What this task involves
Please copy every line from the records below that contains the string "points".

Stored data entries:

┄┄┄┄┄┄┄┄┄┄┄┄┄┄┄┄┄┄┄┄

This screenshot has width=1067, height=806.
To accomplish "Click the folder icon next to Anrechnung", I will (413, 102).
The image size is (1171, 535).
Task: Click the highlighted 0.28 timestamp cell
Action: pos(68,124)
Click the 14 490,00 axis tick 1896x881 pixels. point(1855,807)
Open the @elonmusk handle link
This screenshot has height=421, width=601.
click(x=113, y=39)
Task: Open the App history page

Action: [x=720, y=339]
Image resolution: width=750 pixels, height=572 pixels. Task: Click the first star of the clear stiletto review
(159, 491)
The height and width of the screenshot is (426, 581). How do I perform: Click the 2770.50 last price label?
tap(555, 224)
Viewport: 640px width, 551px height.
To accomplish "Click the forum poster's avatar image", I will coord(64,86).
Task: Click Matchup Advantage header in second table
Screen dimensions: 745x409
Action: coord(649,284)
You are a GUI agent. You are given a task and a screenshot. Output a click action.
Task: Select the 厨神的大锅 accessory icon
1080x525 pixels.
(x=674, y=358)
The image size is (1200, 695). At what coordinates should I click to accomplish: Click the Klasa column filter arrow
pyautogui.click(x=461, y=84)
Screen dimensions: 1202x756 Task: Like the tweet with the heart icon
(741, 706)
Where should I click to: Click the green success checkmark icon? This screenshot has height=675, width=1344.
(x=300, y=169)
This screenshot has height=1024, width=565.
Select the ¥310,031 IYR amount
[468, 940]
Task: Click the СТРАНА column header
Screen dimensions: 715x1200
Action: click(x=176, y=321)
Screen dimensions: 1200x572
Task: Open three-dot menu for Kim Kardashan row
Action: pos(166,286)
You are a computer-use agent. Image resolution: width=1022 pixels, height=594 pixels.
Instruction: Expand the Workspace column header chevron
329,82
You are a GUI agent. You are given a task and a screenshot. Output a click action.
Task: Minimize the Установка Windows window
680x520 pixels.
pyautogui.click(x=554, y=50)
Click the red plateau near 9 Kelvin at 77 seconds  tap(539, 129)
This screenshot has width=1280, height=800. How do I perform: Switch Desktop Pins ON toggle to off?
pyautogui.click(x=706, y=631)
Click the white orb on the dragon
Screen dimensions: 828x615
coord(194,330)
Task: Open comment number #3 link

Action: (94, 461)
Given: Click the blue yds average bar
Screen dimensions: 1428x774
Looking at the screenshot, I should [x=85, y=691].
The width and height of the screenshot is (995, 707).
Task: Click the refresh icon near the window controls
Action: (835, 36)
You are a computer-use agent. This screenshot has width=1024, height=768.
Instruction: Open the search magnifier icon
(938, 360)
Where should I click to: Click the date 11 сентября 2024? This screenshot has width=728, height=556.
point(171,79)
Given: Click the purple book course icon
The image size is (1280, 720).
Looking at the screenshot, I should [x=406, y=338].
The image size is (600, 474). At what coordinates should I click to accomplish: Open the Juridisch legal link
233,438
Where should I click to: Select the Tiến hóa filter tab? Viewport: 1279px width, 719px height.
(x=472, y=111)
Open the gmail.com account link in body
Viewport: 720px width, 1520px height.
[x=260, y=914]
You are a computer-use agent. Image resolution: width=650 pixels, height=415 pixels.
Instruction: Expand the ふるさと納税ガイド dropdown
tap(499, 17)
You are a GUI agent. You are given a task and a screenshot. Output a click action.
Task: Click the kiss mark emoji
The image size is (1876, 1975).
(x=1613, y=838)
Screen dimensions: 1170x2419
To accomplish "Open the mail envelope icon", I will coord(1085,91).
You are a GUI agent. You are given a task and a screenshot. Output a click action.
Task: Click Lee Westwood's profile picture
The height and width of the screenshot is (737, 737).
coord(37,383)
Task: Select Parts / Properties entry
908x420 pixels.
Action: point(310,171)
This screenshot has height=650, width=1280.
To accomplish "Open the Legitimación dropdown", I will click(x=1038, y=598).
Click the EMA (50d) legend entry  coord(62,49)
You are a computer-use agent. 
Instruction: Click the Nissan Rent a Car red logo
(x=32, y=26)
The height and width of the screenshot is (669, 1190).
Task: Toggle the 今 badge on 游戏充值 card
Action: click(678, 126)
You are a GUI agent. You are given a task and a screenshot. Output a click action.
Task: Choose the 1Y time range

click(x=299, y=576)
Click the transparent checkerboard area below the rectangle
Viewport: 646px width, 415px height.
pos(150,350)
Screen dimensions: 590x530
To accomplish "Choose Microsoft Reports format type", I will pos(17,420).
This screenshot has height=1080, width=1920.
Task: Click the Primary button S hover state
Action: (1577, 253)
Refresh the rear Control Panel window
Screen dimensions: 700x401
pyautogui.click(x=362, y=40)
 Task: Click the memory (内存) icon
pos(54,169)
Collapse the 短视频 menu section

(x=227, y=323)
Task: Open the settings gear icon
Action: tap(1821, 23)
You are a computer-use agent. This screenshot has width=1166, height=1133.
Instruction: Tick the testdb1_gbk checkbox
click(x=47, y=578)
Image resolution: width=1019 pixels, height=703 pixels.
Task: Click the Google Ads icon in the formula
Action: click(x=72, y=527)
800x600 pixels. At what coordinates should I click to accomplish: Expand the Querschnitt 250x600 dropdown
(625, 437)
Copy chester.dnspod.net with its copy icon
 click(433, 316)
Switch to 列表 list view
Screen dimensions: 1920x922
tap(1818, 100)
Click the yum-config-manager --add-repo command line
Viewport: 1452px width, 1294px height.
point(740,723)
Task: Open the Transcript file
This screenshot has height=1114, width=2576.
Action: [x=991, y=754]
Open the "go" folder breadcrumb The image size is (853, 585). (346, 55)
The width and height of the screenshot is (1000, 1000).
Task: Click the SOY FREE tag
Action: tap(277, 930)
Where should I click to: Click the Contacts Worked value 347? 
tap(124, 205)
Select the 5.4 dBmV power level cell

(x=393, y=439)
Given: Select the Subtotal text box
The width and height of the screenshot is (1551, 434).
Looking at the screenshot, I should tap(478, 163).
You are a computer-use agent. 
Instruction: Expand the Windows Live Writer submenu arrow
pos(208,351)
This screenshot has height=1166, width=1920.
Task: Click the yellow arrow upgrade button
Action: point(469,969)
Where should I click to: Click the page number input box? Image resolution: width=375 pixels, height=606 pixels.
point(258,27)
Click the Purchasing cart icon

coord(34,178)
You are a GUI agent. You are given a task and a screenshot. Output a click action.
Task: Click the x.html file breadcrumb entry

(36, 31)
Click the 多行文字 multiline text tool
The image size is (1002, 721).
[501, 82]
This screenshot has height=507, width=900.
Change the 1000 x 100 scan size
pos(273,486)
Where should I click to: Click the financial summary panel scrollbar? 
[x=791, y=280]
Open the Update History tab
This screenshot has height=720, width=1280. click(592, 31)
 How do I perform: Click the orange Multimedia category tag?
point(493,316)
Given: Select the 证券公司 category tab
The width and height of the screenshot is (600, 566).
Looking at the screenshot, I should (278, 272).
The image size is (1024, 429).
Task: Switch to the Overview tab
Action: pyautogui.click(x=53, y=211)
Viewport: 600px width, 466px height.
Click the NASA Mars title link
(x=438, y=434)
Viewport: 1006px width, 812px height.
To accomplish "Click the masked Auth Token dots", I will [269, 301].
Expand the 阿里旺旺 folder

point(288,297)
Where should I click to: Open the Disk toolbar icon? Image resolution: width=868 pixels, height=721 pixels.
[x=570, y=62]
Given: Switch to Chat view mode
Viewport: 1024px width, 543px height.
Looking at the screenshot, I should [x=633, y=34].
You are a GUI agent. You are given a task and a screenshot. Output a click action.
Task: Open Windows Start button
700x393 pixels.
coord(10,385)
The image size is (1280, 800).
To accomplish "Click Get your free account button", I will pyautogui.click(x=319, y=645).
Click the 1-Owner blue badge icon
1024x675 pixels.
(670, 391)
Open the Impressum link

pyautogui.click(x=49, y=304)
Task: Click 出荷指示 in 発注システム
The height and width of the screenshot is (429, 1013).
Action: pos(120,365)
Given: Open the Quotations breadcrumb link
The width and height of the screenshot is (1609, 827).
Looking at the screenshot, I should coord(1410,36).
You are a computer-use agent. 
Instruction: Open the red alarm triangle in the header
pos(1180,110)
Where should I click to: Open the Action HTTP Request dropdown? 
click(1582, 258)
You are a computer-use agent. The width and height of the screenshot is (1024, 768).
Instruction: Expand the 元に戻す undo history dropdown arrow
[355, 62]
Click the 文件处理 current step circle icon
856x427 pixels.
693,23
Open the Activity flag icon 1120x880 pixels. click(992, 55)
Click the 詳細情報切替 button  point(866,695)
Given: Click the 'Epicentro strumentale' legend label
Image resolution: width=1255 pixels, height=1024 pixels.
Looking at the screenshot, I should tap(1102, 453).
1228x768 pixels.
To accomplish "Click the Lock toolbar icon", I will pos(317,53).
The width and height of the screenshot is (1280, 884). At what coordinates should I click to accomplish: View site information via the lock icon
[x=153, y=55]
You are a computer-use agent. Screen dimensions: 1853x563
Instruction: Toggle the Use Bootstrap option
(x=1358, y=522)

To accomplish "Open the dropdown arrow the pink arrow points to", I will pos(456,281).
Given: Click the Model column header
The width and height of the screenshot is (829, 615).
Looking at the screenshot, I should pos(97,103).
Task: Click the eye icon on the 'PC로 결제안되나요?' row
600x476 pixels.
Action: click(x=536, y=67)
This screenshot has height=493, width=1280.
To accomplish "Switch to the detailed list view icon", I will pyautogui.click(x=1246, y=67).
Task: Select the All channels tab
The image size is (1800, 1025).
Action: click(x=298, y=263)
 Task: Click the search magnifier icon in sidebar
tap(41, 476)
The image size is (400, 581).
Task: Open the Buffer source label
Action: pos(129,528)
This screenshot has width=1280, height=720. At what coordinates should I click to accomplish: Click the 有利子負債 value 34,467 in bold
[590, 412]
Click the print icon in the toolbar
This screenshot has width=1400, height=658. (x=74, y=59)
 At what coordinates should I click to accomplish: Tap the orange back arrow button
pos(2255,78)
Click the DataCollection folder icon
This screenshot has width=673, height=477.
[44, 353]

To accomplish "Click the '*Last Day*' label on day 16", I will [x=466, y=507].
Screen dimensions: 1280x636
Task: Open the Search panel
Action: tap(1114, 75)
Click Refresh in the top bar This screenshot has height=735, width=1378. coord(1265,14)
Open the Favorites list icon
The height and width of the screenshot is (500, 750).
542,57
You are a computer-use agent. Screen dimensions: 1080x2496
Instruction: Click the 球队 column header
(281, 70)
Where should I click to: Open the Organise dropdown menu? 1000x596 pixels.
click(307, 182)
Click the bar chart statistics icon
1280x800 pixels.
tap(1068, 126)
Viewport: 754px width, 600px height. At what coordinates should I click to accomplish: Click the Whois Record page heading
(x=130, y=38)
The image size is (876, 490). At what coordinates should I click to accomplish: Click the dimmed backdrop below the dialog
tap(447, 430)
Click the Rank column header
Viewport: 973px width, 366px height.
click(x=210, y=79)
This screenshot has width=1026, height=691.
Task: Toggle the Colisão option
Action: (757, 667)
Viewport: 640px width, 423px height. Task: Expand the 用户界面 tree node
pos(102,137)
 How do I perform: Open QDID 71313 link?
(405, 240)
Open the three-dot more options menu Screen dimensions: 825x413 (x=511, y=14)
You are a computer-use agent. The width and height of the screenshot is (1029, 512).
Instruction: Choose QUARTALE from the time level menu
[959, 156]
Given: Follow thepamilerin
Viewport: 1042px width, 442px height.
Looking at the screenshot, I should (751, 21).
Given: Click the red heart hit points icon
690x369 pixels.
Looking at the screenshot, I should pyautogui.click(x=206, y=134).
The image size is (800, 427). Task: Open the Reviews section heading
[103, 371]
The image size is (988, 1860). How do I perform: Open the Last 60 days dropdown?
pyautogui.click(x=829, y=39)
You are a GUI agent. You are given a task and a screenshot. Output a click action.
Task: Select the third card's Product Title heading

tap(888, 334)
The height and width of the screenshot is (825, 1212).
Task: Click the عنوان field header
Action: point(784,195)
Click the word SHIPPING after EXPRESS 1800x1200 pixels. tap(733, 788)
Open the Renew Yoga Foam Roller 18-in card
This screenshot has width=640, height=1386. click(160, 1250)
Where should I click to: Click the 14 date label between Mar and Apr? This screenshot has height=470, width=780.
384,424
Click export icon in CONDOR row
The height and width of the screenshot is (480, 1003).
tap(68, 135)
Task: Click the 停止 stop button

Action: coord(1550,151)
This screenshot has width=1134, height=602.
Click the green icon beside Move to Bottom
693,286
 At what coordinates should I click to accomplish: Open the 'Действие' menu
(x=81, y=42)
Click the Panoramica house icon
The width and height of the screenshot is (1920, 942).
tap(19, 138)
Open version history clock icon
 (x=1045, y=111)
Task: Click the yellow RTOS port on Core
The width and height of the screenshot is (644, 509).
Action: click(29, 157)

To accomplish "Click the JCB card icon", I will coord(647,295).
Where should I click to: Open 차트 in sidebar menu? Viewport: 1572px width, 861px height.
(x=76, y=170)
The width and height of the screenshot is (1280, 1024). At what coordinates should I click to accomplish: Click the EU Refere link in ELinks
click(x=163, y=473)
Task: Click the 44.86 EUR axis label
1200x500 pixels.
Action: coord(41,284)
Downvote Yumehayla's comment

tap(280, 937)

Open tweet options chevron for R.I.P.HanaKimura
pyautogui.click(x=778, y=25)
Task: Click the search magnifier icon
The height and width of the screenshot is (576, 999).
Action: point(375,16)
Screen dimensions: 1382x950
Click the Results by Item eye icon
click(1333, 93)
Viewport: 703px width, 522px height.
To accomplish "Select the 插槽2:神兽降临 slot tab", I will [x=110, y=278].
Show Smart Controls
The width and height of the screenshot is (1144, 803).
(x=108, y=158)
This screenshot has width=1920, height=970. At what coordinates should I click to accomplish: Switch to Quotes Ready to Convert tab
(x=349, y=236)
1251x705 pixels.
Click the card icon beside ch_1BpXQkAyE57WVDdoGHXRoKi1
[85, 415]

┄┄┄┄┄┄┄┄┄┄┄┄┄┄┄┄┄┄┄┄

Exercise output
To accomplish "Open the dropdown arrow the pink arrow points to", I will pos(456,281).
Given: Click the red heart hit points icon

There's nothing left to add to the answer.